DBaaS Evaluation: Couchbase Cloud, MongoDB Atlas, and Amazon DynamoDB

Our new report compares the performance of three NoSQL databases as a service (DBaaS) while processing update-heavy activities, scans, pagination, and JOINs.

Why database as a service?

NoSQL solutions include a wide variety of database technologies that were developed in response to rapidly growing data sets, data structure organization, and data access management. In comparison, relational databases were not designed to provide the scalability and agility needed by modern high-load apps. While NoSQL systems can help to achieve the performance required by workloads today, they also have complex structures with multiple components.

Compared to traditional databases, NoSQL systems are more scalable and provide superior performance. However, the performance increase comes as a cost both in operational expenses and manpower. NoSQL solutions require significant effort and time for deployment, configuration management, and support. Performance drops caused by lag or other factors can lead to major issues and serious troubleshooting.

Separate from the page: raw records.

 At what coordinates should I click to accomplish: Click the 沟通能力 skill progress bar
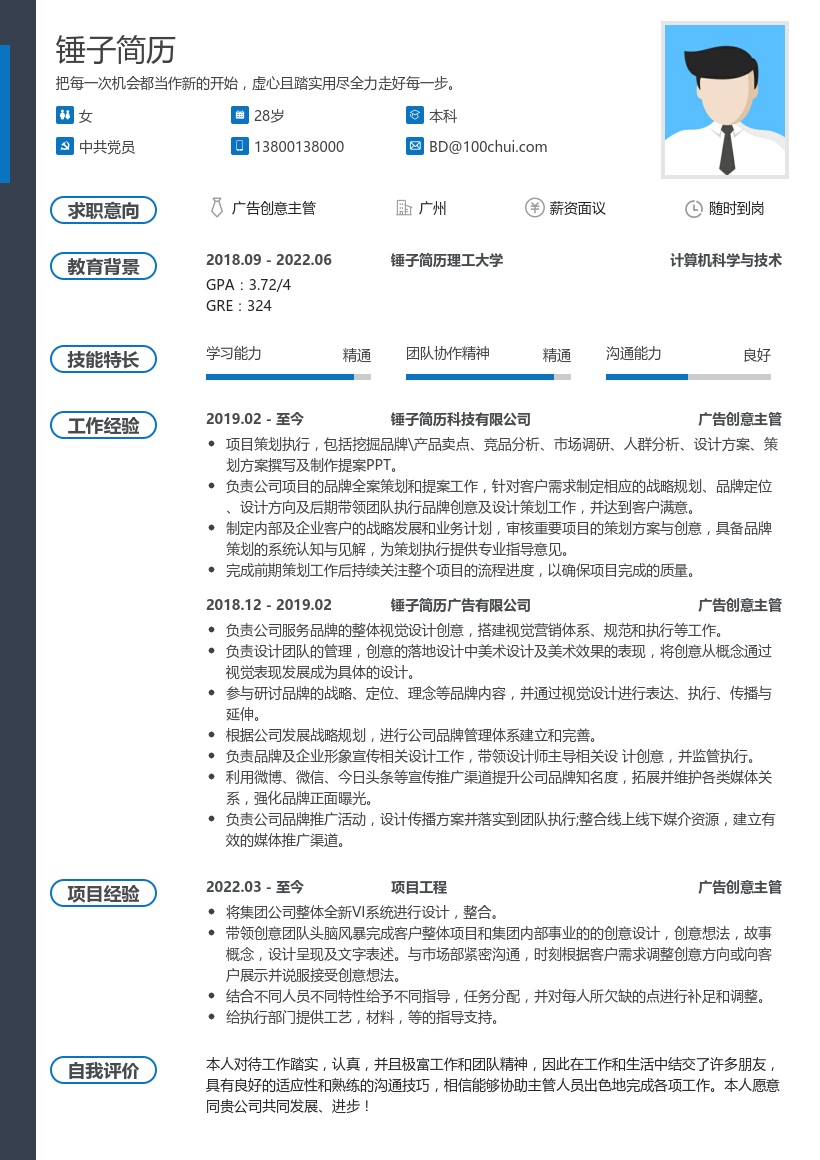coord(688,377)
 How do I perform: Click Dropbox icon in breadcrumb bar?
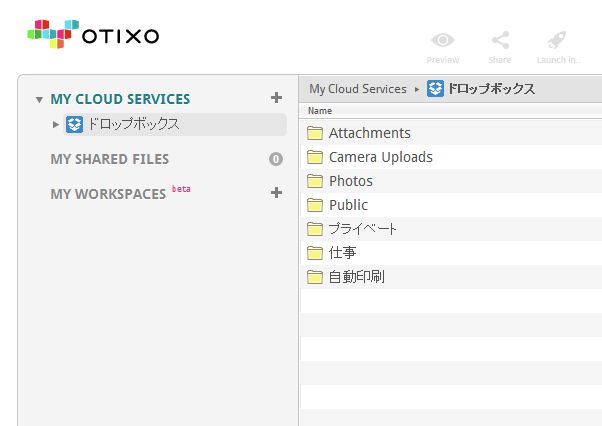tap(435, 89)
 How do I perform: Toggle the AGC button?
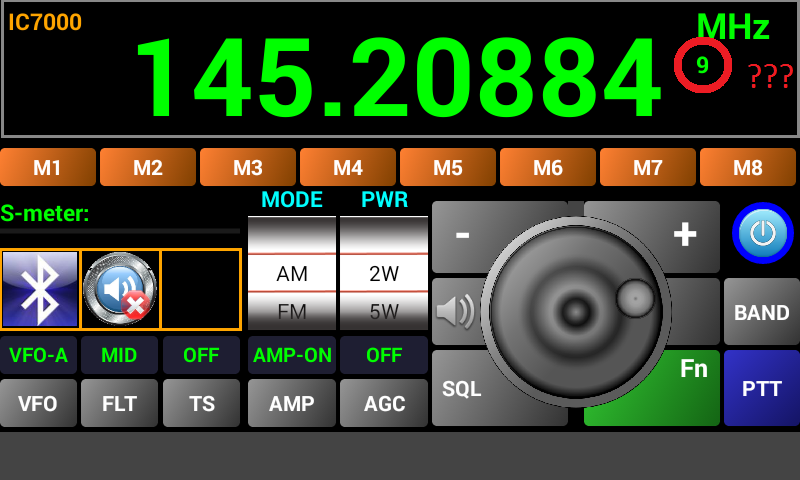click(x=384, y=404)
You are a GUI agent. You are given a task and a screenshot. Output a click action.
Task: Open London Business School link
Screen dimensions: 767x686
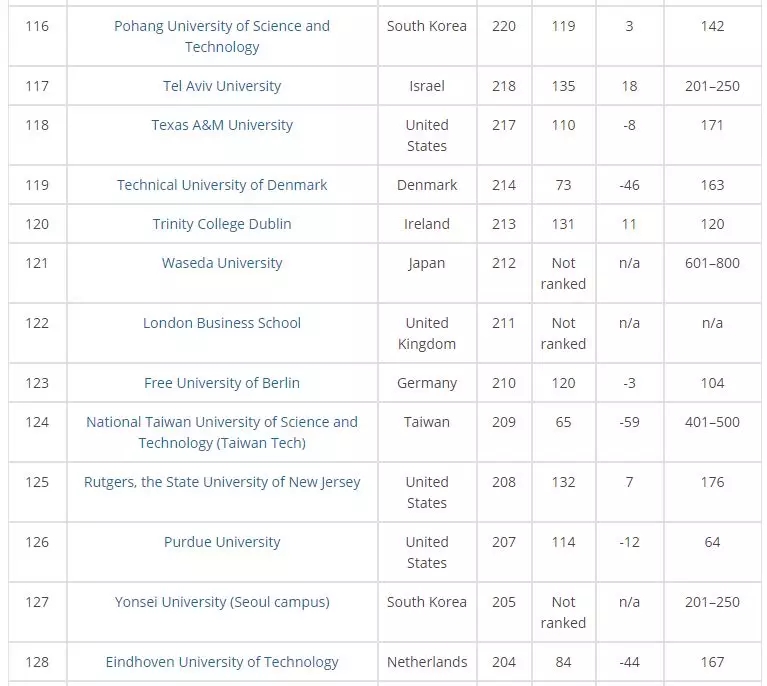[x=222, y=323]
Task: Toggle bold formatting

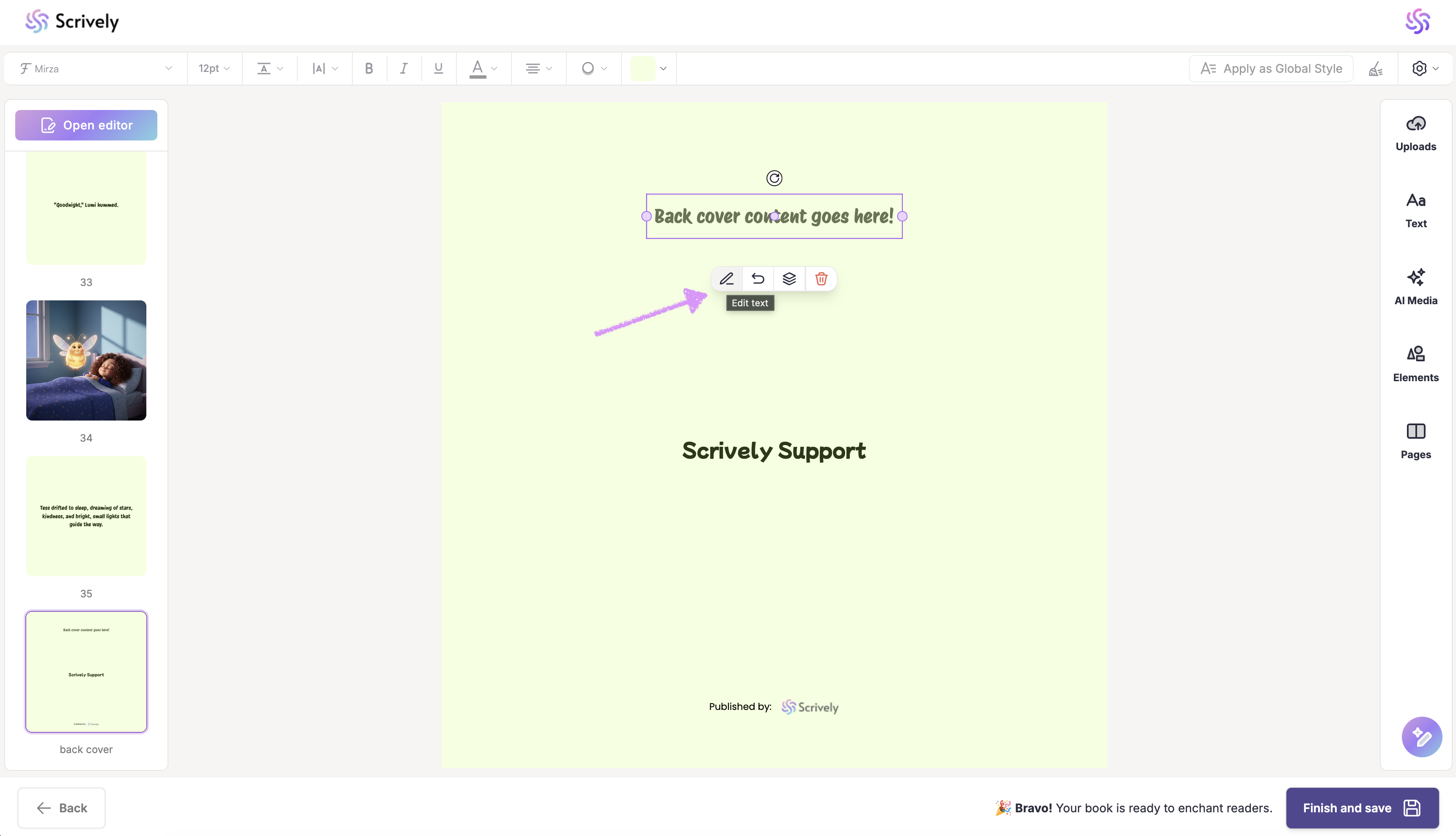Action: pyautogui.click(x=369, y=69)
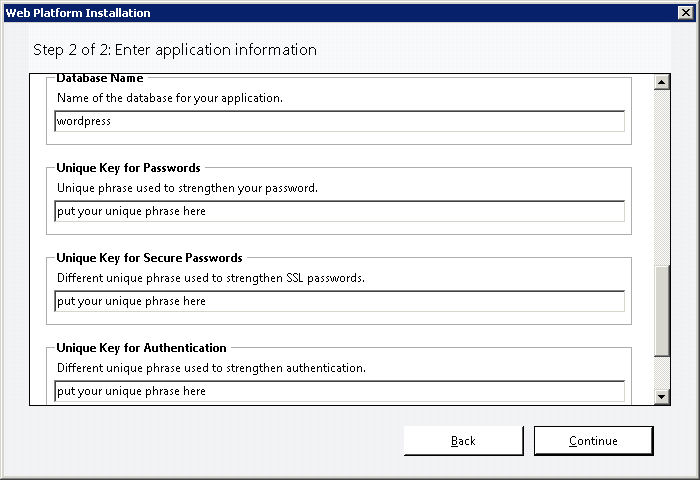Focus the Database Name field containing wordpress
The width and height of the screenshot is (700, 480).
(x=339, y=121)
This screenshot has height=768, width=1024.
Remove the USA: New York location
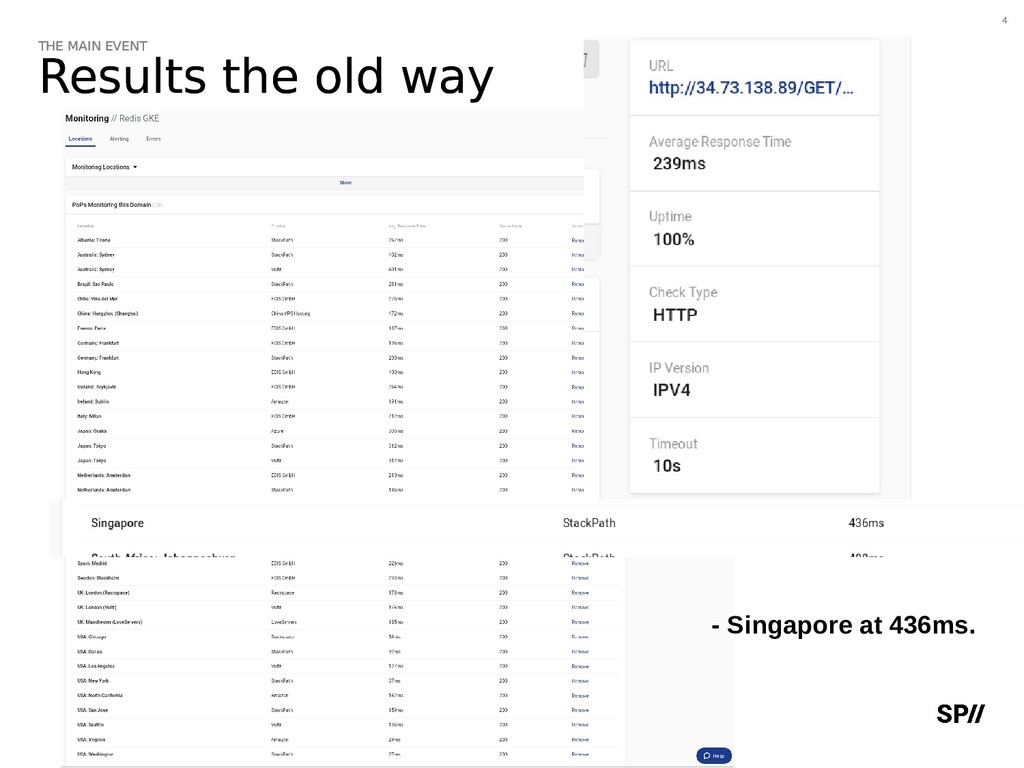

Global NoSQL database market (Source)

As an alternative, a database as a service (DBaaS) occurred as a fully managed solution deployed in the cloud. NoSQL DBaaS providers manage these for their customers, enabling companies that concentrate on optimizing resources to benefit from the technology. As a result, managed NoSQL databases remove the operational responsibilities from engineers, enabling organizations to focus manpower on development. Most DBaaS are offered in pay-per-usage models, so customers are able to control their operational expenses by maintaining resource limitations.

Today, we are announcing the results of our latest NoSQL DBaaS benchmark (check out the official press release). The new study compares the performance of three NoSQL DBaaS systems: Couchbase Cloud, MongoDB Atlas, and Amazon DynamoDB. This post sheds some light on the study.

 

What was compared?

Each database was measured in relative performance in terms of latency and throughput. The evaluation was conducted on three different cluster configurations—6, 9, and 18 nodes—as well as under 4 different workloads.

Couchbase Cloud combines features of a key-value store to perform operations involving single documents. The DBaaS also acts as a schemaless document store to access the documents through N1QL queries. For each cluster size of 6, 9, and 18 nodes, the r5.2xlarge instances were used. Each node was configured to run the Data, Index, and Query services. The Data service is the most fundamental of all Couchbase services, providing access to data in memory and on disk. The Index service supports the creation of primary and global secondary indexes on items stored within Couchbase Server. The Query service supports the querying of data by means of SQL- and N1QL-like query language and depends on both the Index and Data services.

MongoDB Atlas makes use of a hierarchical cluster topology. For each cluster size, a config server was deployed as a three-member replica set (a separate machine, not counted in a cluster). Each shard was deployed as a three-member replica set (one primary, two secondaries). MongoDB’s routers were deployed on each node for each shard.

Amazon DynamoDB is a NoSQL DBaaS enabling users to choose between two capacity modes for processing reads and writes: on-demand and provisioned. For this evaluation, the provisioned mode was chosen in order to specify the biggest number of reads and writes per second as individual settings. Autoscaling was disabled to maintain parity with MongoDB Atlas and Couchbase Cloud.

To ensure the evaluation results are repeatable and verifiable, the benchmark was conducted on Amazon Elastic Compute Cloud (EC2) instances. For added consistency, we utilized the Yahoo! Cloud Serving Benchmark (YCSB)—an open-source specification and program suite for evaluating retrieval and maintenance capabilities of computer programs.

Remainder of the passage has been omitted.